- BRIEF: Without altering a word, return the records below, but exclude the pictures.

Stored entries
----

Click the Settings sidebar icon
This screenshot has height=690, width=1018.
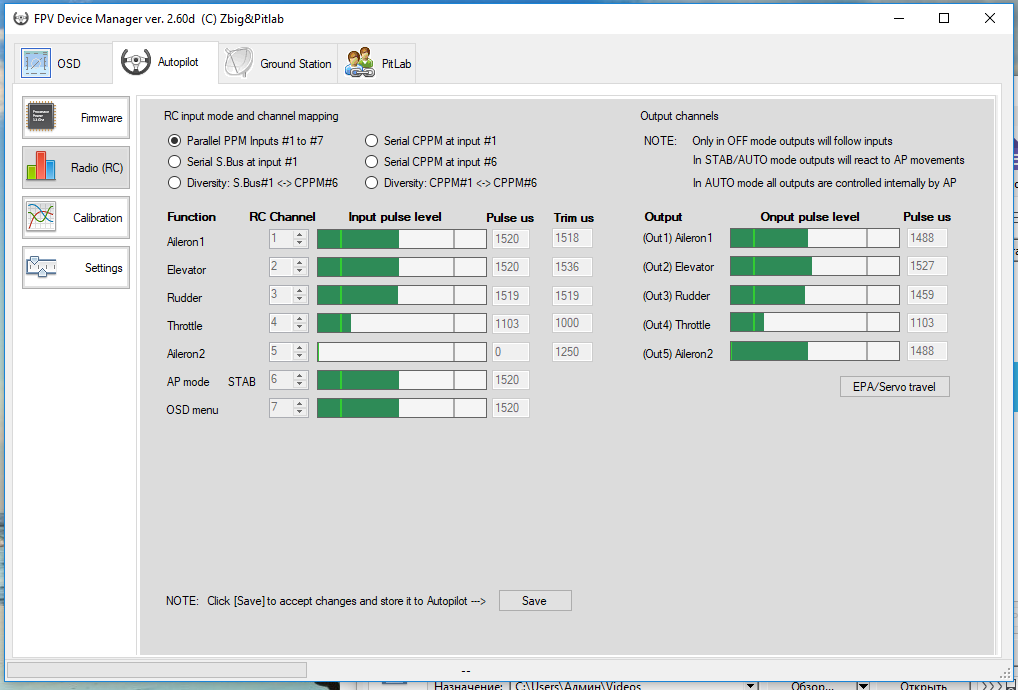(x=42, y=267)
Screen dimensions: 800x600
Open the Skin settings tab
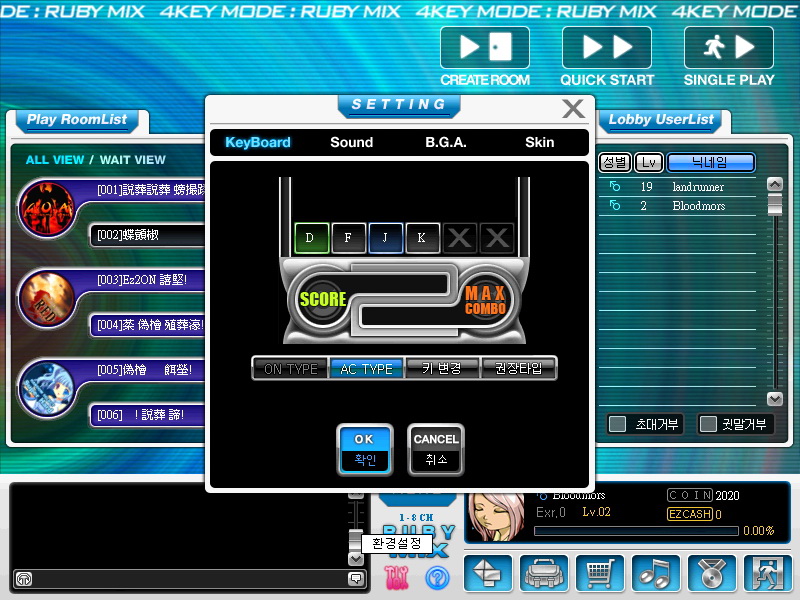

----

- ANSWER SECTION:
Click the Settings sidebar icon
This screenshot has height=690, width=1018.
(x=42, y=267)
Screen dimensions: 800x600
Open the Skin settings tab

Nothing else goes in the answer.